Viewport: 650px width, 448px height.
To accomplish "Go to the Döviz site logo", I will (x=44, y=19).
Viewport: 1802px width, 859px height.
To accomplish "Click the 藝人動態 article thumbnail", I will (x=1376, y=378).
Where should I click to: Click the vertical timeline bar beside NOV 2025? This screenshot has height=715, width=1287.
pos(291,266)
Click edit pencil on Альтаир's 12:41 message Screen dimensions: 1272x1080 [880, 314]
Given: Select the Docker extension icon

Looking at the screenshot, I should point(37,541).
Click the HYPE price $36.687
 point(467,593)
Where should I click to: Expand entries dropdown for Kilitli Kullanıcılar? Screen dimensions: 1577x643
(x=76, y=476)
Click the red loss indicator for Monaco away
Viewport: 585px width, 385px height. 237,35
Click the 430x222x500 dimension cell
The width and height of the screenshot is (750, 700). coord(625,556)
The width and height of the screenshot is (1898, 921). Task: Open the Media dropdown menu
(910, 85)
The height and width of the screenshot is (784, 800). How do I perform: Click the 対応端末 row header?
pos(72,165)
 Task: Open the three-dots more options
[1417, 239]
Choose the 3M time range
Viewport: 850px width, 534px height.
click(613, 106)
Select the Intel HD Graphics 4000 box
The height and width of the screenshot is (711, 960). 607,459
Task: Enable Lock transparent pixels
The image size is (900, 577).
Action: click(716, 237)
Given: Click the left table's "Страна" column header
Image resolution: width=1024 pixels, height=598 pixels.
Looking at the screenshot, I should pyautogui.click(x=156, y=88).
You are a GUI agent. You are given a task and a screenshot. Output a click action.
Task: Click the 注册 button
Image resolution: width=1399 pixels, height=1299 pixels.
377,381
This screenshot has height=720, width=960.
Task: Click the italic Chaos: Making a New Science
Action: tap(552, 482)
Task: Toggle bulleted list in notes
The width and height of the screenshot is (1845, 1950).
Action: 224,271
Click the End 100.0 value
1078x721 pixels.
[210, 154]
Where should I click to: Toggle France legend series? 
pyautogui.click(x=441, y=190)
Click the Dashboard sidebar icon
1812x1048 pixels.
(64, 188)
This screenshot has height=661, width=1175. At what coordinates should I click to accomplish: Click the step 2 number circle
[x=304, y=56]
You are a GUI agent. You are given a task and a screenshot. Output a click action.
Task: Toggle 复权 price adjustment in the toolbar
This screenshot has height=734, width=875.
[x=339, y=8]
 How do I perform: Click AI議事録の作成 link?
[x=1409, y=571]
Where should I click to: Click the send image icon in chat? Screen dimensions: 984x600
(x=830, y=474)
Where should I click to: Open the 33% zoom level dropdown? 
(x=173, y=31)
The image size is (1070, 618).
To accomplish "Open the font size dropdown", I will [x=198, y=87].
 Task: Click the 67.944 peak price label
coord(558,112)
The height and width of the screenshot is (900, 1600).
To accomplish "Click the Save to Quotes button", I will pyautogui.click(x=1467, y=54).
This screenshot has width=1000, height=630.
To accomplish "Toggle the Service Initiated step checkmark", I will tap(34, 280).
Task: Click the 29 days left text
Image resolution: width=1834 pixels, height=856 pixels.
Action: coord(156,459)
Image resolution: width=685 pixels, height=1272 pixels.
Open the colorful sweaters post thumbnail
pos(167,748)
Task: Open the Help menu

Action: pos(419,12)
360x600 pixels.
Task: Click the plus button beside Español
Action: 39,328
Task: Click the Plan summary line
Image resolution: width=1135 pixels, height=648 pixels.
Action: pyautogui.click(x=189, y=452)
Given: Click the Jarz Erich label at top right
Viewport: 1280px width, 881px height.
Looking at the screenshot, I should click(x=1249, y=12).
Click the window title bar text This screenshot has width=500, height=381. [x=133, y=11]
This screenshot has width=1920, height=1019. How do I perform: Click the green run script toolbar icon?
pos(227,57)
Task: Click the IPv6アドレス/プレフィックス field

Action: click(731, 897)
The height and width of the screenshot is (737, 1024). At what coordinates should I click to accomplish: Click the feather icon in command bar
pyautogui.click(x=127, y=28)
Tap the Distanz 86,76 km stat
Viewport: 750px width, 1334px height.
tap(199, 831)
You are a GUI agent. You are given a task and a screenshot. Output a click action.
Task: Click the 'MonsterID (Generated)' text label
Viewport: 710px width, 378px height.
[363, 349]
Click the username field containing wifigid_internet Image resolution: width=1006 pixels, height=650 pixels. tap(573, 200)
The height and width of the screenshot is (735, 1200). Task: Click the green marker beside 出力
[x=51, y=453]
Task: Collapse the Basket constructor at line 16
_ _ _ _ _
## Aim of the task
From the line that has "Task: Click the Plan summary line" through the line that has "Task: Click the 'MonsterID", copy every line exactly as it appears above, and leave out all others.

## Output below
Task: Click the Plan summary line
Image resolution: width=1135 pixels, height=648 pixels.
Action: pyautogui.click(x=189, y=452)
Given: Click the Jarz Erich label at top right
Viewport: 1280px width, 881px height.
Looking at the screenshot, I should click(x=1249, y=12).
Click the window title bar text This screenshot has width=500, height=381. [x=133, y=11]
This screenshot has width=1920, height=1019. How do I perform: Click the green run script toolbar icon?
pos(227,57)
Task: Click the IPv6アドレス/プレフィックス field

Action: click(731, 897)
The height and width of the screenshot is (737, 1024). At what coordinates should I click to accomplish: Click the feather icon in command bar
pyautogui.click(x=127, y=28)
Tap the Distanz 86,76 km stat
Viewport: 750px width, 1334px height.
tap(199, 831)
You are a GUI agent. You are given a task and a screenshot. Output a click action.
Task: Click the 'MonsterID (Generated)' text label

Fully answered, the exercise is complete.